Even the par2 format will let you do what you want here. Just toss out the original input data and give people 1/k the correct amount of parity blocks. Given a large enough file size [1], there is a vanishing probability that you can recover additional bits of the input with fewer blocks than needed. This also allows you to transmit less bits total (each target gets 1/k as many bits).

Of course, if you don't like this argument, you can always just encrypt the par2 blocks and use Shamir to share the key. This reduces the overhead to a multiple of the (hopefully much-shorter) key.

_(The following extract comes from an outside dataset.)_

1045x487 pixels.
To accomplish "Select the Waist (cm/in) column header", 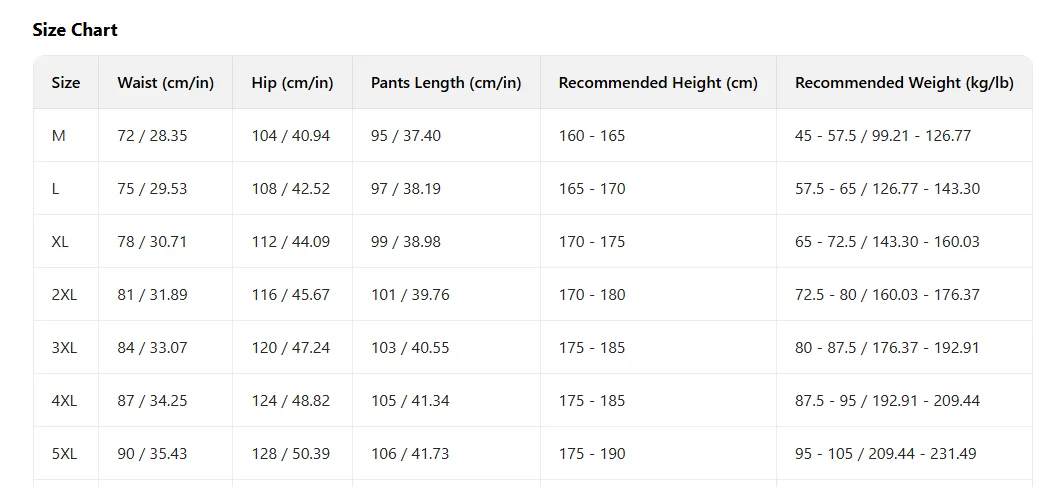I will [165, 83].
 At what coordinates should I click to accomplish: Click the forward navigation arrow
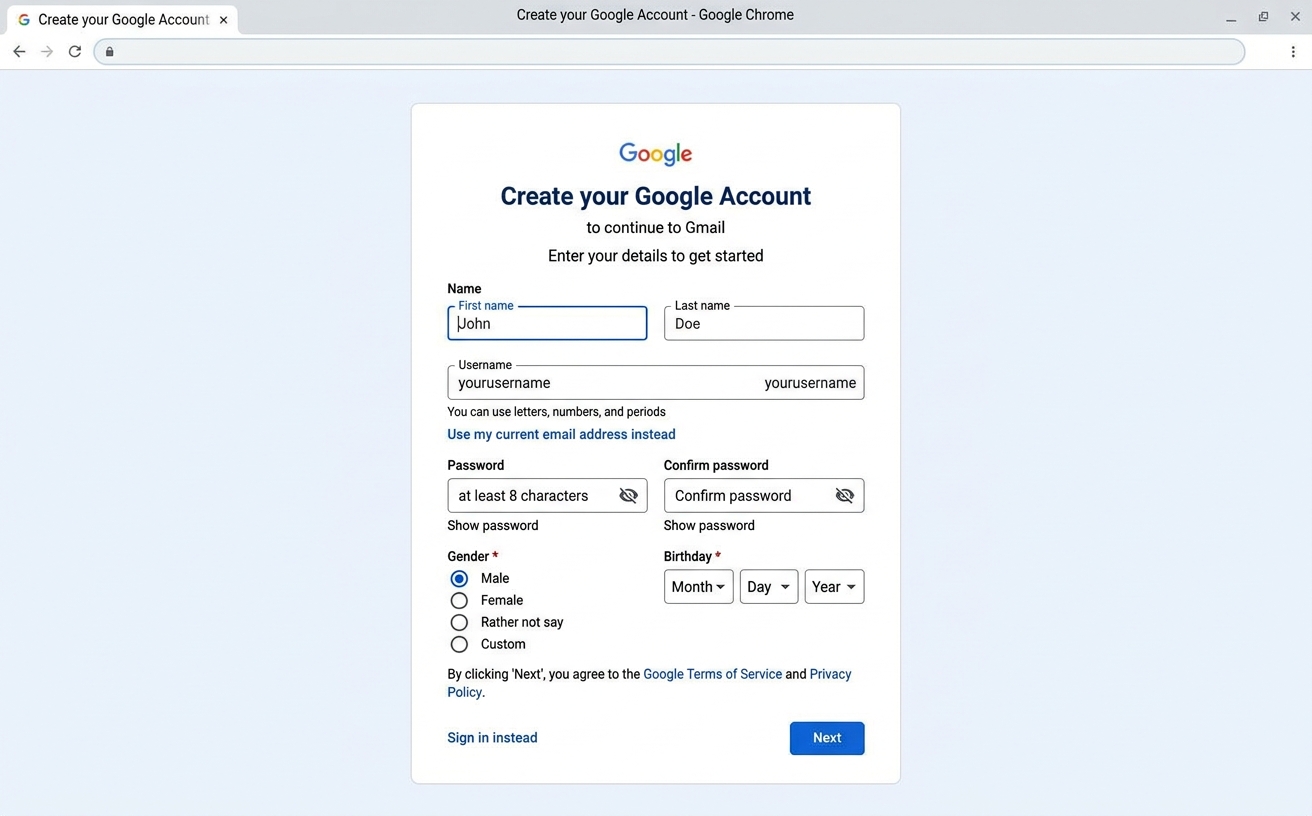tap(47, 51)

EDIT: Commentary further down the thread indicates that a better idea is just to use an all-or-nothing transform.

[1] We have information theoretical security in the sense than you can't recover n bytes from (k-1)n/k bytes, so what I'm saying is that we need large enough n/k.

http://citeseerx.ist.psu.edu/viewdoc/download?doi=10.1.1.80....

where the authors explicitly write: "Shamir's scheme for sharing secrets is closely related to Reed-Solomon coding schemes."

now, my eyes glaze over when it comes to the math, so I'll need to look it through a few times before I understand what they are saying.

You can combine the reconstruction properties of Reed Solomon (you need k of n pieces) with the All or Nothing Transform. Encrypting data so that you need all of the data to decrypt.

Then you can essentially do Shamir secret sharing witout storage overhead. A 1 MB file split so you need 5 pieces would have 200 KB pieces instead of 1mb pieces. This is at a cost of exchanging information theoretic security for computational security.